Religious Tests for Witnesses in 19th-Century America
By Dr. John R. Vile
Dean and Professor of Political Science
Middle Tennessee State University
Although Article VI of the U.S. Constitution prohibits any religious test “as a Qualification to any Office or public Trust under the United States,” and the First Amendment prohibits Congress from adopting laws “respecting the establishment of religion, or prohibiting the free exercise thereof,” none of these provisions initially applied to the states.
Remnants of state religious establishments remained through 1833, and, even thereafter, common law often embodied practices that arguably favored adherents to certain religious beliefs over others.
Many thought that belief in God or afterlife was needed to ensure truthful testimony
Nowhere was this clearer than in nineteenth-century court decisions and legislative disputes over the qualifications for witnesses in trial proceedings. One prominent idea during this time period, which is reflected in speeches by prominent statesmen, including some who were not known for their orthodox Christianity, was the idea that a belief in God and/or in future rewards or punishments, was an essential safeguard both as a way of protecting republican government in general and of guaranteeing the truthfulness of the testimony of courtroom witnesses in particular.

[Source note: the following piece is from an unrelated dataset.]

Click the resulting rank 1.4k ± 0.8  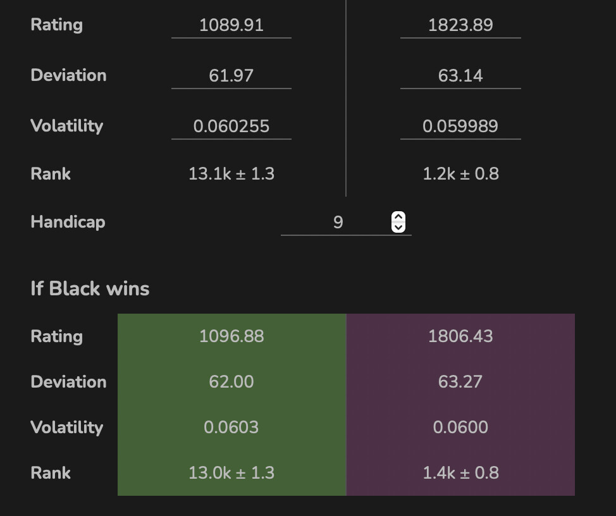point(460,473)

When individuals took an oath to tell the truth, such individuals were effectively recognizing that God would judge them if they lied. Although initially designed primarily to weed out atheists without fear of God, in time, the so-called “future state doctrine” was also used to exclude Universalists, who believed that God would ultimately save all men, from testifying. Rulings, however, varied significantly from one state and jurisdiction to another.
State court rulings in 1800s upheld religious test requirement for witnesses
In 1807, the Tennessee State Court thus ruled in State v. Cooper, 2 Tenn. 96, that “No person can be a witness who does not believe in a future state of rewards and punishments; but evidence of a settled belief, not slight or casual sayings, should be produced.” A Connecticut court issued a similar ruling in Curtiss v. Strong, 4 Day 51 (1809).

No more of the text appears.